What is required =>
Output begins at the line with "This screenshot has" and ends at the last line of the records below. Copy each line in that span exactly, and leave out pictures.

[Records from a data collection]
┌──

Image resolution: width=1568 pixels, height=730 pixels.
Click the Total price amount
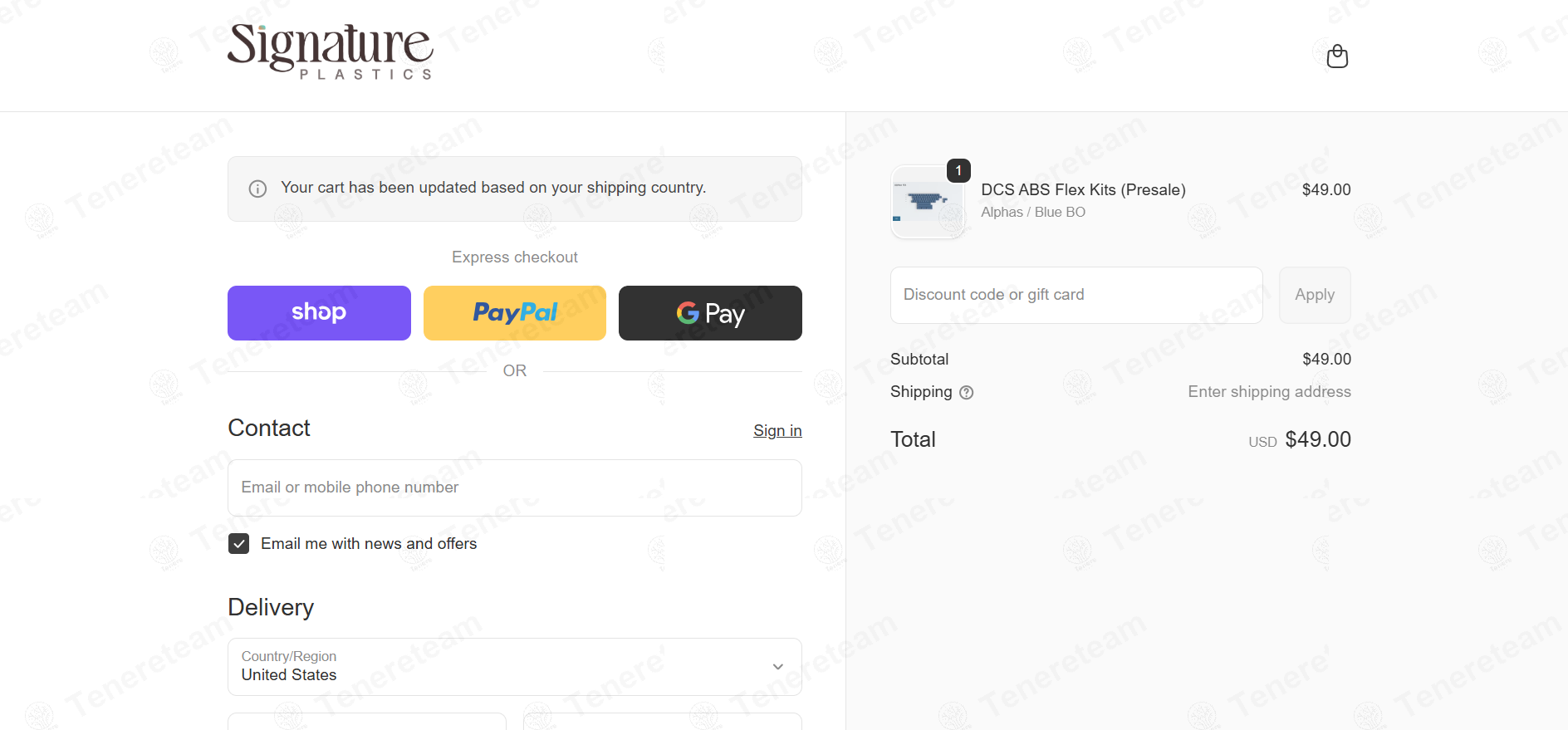pyautogui.click(x=1318, y=439)
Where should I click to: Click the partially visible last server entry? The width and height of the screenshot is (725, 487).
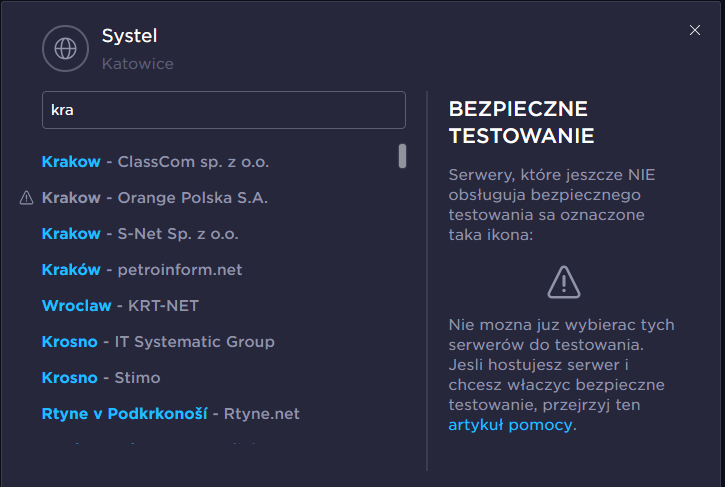pyautogui.click(x=150, y=442)
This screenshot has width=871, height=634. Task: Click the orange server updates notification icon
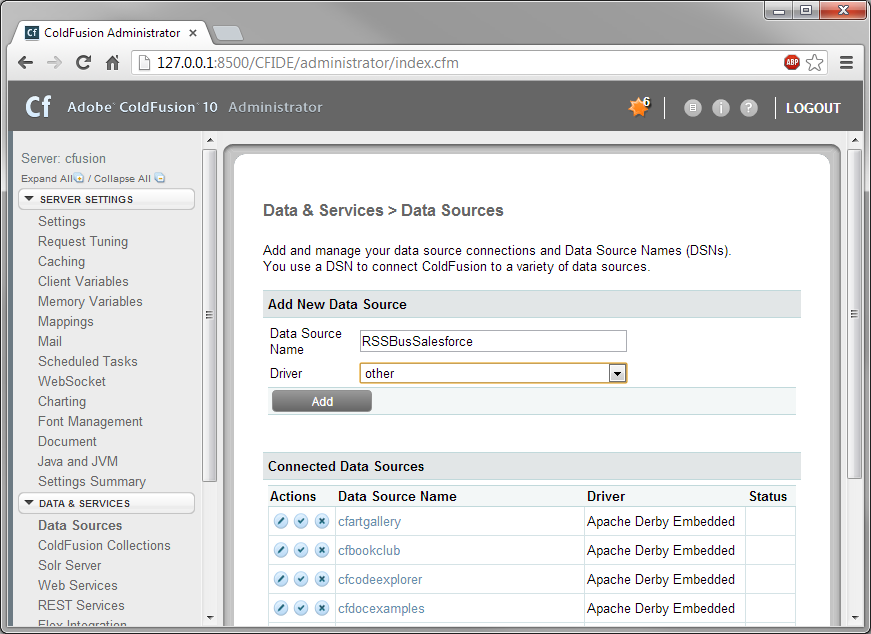coord(638,108)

└──

Response to the task =>
This screenshot has width=871, height=634. Task: Click the orange server updates notification icon
coord(638,108)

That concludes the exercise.